The stage had always been a challenging career choice. Although a handful of stars working in major theaters could make a good living, even become rich, most performers toiled at miserable wages with no pay for rehearsals which could last for weeks before a major show was launched and continue during the duration of a shows run. They often had to pay for their own costumes and make-up. Those in traveling shows often had to pay their own train fare and traveling expenses.
And, of course, there was the basic problem of the ephemeral nature of the jobs—they were hard to come by and fiercely competed for in auditions and if hired an actor worked at the whim of producers and directors. Labor unionists considered performers almost impossible to organize because of this.
But in the first decades of the 20th Century an already tenuous situation was becoming worse as major producers and theater owners followed the example of production industries and organized themselves into a virtual trust, the Theatrical Syndicate which tended to fix wages at an even lower level for journeyman performers and who could end an actor’s career at the snap of their fingers with a black ball.
In 1910 the National Alliance of Theatrical Stage Employees, a strong union of stage hands was formed and was soon able to wring concessions from producers.
Inspired by this development The Players, a handful of leading actors in New York City began secretly meeting at Edwin Booth’s mansion to discuss organization.
That led to a meeting held at the Pabst Grand Circle Hotel on May 26, 1913 where Actors’ Equity was founded by 112 professional theater actors They drafted the association’s constitution and elected Francis Wilson, then a major star and close friend of Booth, as President.
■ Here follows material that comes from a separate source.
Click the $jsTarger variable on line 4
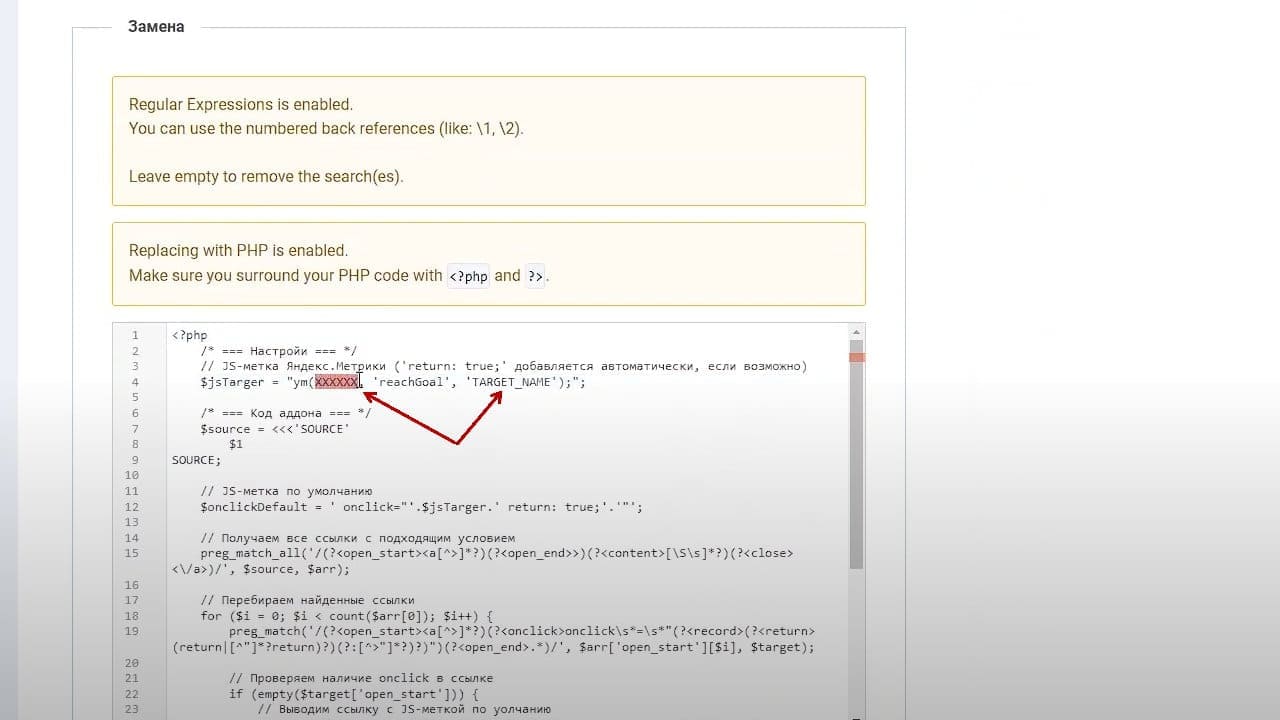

That makes this year the centennial of the union.
Despite the prestige of its founders, Equity grew slowly and had difficulty in improving conditions. At first a professional organization which included actor/producers like Booth, it could make little headway against the power of the Theater Syndicate.
Following the success of the stage hands, Equity founder Frank Gillmore led a movement to transform the organization into a real labor union. Elected Executive Secretary in 1919, he led Equity into membership in the American Federation of Labor (AFL) on July 18, 1919.
Moving quickly, he secured a pledge from the powerful stage hands union to honor its picket lines and launched the nationwide strike weeks later. The strike lasted 30 days, spread to eight cities, closed 37 plays, and prevented the opening of 16 others. Producers and theater owners lost millions of dollars.
During the course of the strike Chorus Equity under the leadership of comedienne and future movie star Marie Dressler was formed and joined the action after the first 5 days. That prevented producers from trying to put all girl reviews on their stages to keep the theaters open and fill the seats.
Over the course of the strike Equity grew from 3,000 members to more than 14,000, almost all of the working actors in major cities.
The Syndicate, its power permanently broken, had no choice but to recognize the union and sign a five year agreement to improved conditions of employment. In a tough year for the union movement in general, it was considered a major victory.
Equity went on to a long and progressive history. It was a leader in the Civil Rights movement and in demanding non-discrimination. Unlike its cousin the Screen Actors’ Guild under the leadership of Ronald Regan, Equity refused to co-operate with the McCarthy Era blacklist of suspected Reds. It led lobbying for public funding from the arts which eventually resulted in the creation of the National Endowment of the Arts. It also led the fight against AIDS, which heavily impacted its membership.
The union’s history has been punctuated by strikes, especially a bitter walk out in 1961 that dimmed Broadway lights for 13 days but won the creation of the Equity-League Pension & Health Trust Funds.
In 1952 Chorus Equity merged with the Actors. Directors and choreographers split from the union and set up their own organization in 1959.
In today’s fractured theater scene with many local and regional theaters, Of Broadway, Off-off Broadway, and non-profit companies, Equity only retains tight control over Broadway productions, touring companies, and a handful of major venues in other cities. Equity performers are allowed to appear on a limited basis in some non-equity productions, especially top level dinner theater and regional theater. Actors working in the lively independent theater scene, however, are generally poorly paid and often work for nothing.